The incidence of twin pregnancy is approximately 1 in 100 and that of triplets is 1 in 1000, although the incidence of all multiple pregnancies is increasing because of increasing use of assisted conception techniques.

Delivery

The decision on mode of delivery depends on the presentation of the leading twin and on the presence of maternal or fetal complications. There is no evidence to suggest that caesarean section is advantageous if the first twin is cephalic, regardless of the presentation of the second twin. However, 50% of twins at term in spontaneous or induced labour will need caesarean delivery, usually because of fetal distress in the second twin. Caesarean section is indicated for all the usual reasons of a singleton pregnancy or if the first twin is breech or a transverse lie.

It is usual to induce labour for twins between 38 and 40 weeks and continuous monitoring of both twins throughout labour is essential as the fetuses, particularly the second twin, are at increased risk of hypoxia.
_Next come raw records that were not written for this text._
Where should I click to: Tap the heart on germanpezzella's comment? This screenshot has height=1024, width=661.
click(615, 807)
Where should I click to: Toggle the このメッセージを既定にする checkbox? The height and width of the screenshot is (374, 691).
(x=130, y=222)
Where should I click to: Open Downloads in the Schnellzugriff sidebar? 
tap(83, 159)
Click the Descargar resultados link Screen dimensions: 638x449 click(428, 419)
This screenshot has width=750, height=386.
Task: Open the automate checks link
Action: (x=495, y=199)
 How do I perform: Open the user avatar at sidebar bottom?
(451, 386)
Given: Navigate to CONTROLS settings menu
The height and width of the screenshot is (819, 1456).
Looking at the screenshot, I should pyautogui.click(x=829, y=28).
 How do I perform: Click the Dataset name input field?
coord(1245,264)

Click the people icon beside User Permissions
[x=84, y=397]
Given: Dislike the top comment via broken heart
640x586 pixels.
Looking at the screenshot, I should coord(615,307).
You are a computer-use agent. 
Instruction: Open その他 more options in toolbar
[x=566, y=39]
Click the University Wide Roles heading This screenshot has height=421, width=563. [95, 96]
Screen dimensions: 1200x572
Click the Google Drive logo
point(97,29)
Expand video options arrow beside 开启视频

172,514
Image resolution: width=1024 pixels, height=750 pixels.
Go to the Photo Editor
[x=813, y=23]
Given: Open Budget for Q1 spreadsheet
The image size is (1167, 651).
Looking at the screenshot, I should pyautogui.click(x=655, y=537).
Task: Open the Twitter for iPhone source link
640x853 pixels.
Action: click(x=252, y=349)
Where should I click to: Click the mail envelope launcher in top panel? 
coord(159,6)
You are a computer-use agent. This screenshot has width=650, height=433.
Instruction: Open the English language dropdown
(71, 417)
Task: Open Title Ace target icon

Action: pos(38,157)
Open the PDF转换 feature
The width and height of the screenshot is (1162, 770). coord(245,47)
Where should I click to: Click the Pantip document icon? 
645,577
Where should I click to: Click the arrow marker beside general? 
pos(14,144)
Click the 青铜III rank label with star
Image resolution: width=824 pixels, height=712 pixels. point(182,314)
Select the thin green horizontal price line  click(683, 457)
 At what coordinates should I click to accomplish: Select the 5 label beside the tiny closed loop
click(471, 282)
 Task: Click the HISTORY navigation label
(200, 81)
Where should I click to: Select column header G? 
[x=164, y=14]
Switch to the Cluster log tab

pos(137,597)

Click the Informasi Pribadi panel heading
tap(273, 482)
An epidural is recommended, as the second twin may need to be delivered by breech extraction. Labour is closely monitored and the first twin is delivered in the usual manner and the cord clamped and cut. The lie of the second twin is determined and presentation can be confirmed by ultrasound if necessary. If the lie is not longitudinal then external cephalic version can be used. Once the head or breech enters the pelvis the membranes are ruptured (often with fundal pressure) and pushing begins again. If contractions diminish, then an oxytocin drip is commenced. The second twin is then delivered in the usual manner, but breech extraction may be required if the second twin is not cephalic. The cord is double-clamped and cut, and the placenta is delivered. It is recommended that an oxytocin infusion is commenced as there is an increased risk of postpartum haemorrhage.